REQUIRED ACTION: Each line of the material below should be retyped precisely as it appears.

▼

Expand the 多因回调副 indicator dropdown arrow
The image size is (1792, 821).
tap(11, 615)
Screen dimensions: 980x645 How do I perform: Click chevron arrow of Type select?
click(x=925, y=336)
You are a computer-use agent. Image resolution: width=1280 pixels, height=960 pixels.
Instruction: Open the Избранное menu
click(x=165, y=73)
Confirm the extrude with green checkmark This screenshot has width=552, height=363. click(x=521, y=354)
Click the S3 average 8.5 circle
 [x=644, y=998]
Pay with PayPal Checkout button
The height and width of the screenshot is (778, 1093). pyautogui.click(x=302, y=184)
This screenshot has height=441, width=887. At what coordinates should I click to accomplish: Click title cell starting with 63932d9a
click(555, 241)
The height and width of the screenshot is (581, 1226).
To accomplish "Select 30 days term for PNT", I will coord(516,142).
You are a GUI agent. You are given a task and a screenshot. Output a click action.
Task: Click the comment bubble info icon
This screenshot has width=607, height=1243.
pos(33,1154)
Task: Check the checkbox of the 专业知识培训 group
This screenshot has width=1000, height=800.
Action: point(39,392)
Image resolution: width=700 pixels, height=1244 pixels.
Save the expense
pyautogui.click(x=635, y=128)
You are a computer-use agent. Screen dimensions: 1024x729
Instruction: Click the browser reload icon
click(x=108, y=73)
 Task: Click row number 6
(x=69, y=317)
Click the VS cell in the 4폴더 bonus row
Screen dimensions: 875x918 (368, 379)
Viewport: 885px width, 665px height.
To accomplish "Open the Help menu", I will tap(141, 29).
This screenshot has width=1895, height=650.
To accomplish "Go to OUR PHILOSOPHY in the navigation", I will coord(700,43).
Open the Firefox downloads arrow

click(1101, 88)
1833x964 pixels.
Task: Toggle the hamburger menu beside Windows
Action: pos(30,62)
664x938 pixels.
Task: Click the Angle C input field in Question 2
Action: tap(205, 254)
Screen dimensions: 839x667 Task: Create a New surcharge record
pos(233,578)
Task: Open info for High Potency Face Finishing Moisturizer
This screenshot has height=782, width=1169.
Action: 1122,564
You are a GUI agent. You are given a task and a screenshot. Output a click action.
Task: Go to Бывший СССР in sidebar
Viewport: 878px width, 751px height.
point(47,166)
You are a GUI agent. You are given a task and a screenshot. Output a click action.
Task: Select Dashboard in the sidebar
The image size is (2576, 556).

▲

SOLUTION:
Expand the 多因回调副 indicator dropdown arrow
The image size is (1792, 821).
tap(11, 615)
Screen dimensions: 980x645 How do I perform: Click chevron arrow of Type select?
click(x=925, y=336)
You are a computer-use agent. Image resolution: width=1280 pixels, height=960 pixels.
Instruction: Open the Избранное menu
click(x=165, y=73)
Confirm the extrude with green checkmark This screenshot has width=552, height=363. click(x=521, y=354)
Click the S3 average 8.5 circle
 [x=644, y=998]
Pay with PayPal Checkout button
The height and width of the screenshot is (778, 1093). pyautogui.click(x=302, y=184)
This screenshot has height=441, width=887. At what coordinates should I click to accomplish: Click title cell starting with 63932d9a
click(555, 241)
The height and width of the screenshot is (581, 1226).
To accomplish "Select 30 days term for PNT", I will coord(516,142).
You are a GUI agent. You are given a task and a screenshot. Output a click action.
Task: Click the comment bubble info icon
This screenshot has width=607, height=1243.
pos(33,1154)
Task: Check the checkbox of the 专业知识培训 group
This screenshot has width=1000, height=800.
Action: point(39,392)
Image resolution: width=700 pixels, height=1244 pixels.
Save the expense
pyautogui.click(x=635, y=128)
You are a computer-use agent. Screen dimensions: 1024x729
Instruction: Click the browser reload icon
click(x=108, y=73)
 Task: Click row number 6
(x=69, y=317)
Click the VS cell in the 4폴더 bonus row
Screen dimensions: 875x918 (368, 379)
Viewport: 885px width, 665px height.
To accomplish "Open the Help menu", I will tap(141, 29).
This screenshot has width=1895, height=650.
To accomplish "Go to OUR PHILOSOPHY in the navigation", I will coord(700,43).
Open the Firefox downloads arrow

click(1101, 88)
1833x964 pixels.
Task: Toggle the hamburger menu beside Windows
Action: pos(30,62)
664x938 pixels.
Task: Click the Angle C input field in Question 2
Action: tap(205, 254)
Screen dimensions: 839x667 Task: Create a New surcharge record
pos(233,578)
Task: Open info for High Potency Face Finishing Moisturizer
This screenshot has height=782, width=1169.
Action: 1122,564
You are a GUI agent. You are given a task and a screenshot. Output a click action.
Task: Go to Бывший СССР in sidebar
Viewport: 878px width, 751px height.
point(47,166)
You are a GUI agent. You are given a task and a screenshot. Output a click action.
Task: Select Dashboard in the sidebar
The image size is (2576, 556).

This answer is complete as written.